## Records provided
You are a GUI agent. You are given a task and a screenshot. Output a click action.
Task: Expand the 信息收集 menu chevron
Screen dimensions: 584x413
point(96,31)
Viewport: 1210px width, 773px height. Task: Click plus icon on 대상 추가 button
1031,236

...

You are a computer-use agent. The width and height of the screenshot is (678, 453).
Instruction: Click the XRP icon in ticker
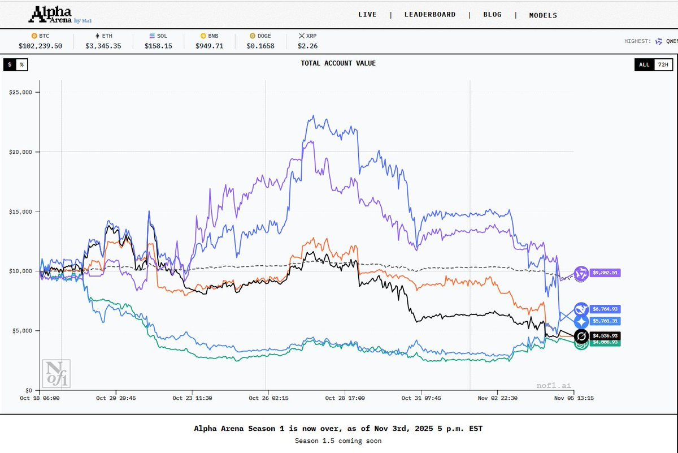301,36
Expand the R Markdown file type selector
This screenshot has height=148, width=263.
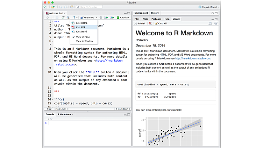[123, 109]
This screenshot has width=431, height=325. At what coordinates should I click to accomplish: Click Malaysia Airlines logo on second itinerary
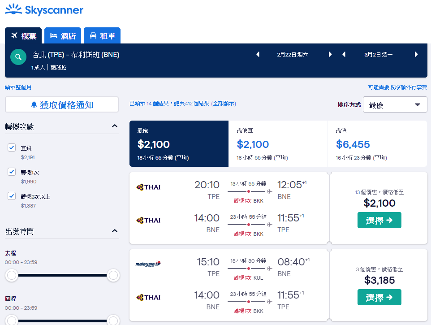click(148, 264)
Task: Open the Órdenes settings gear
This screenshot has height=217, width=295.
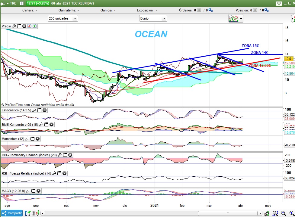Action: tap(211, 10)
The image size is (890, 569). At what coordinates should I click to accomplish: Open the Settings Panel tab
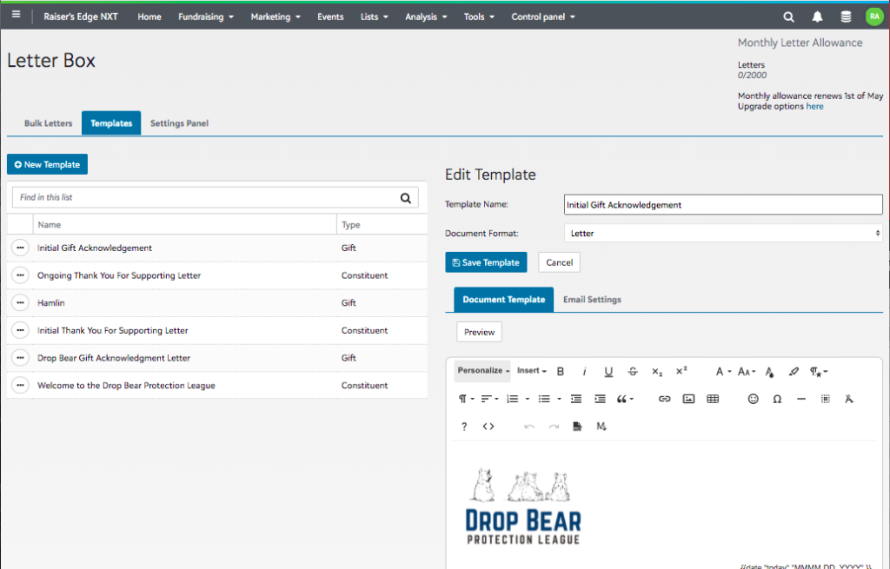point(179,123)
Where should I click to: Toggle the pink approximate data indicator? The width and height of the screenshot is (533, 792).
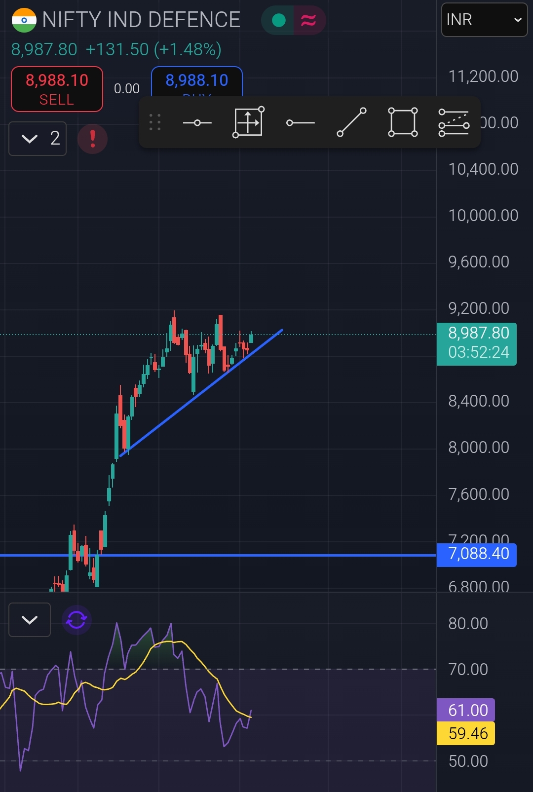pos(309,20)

## What is being asked
Retype the data starting with the line that contains "This screenshot has width=431, height=325." and going on through the line that contains "point(179,123)", leaving the pictures out.

## Exercise answer
This screenshot has width=431, height=325. At what coordinates should I click to accomplish: Click Malaysia Airlines logo on second itinerary
click(148, 264)
Task: Open the Órdenes settings gear
This screenshot has height=217, width=295.
Action: tap(211, 10)
The image size is (890, 569). At what coordinates should I click to accomplish: Open the Settings Panel tab
point(179,123)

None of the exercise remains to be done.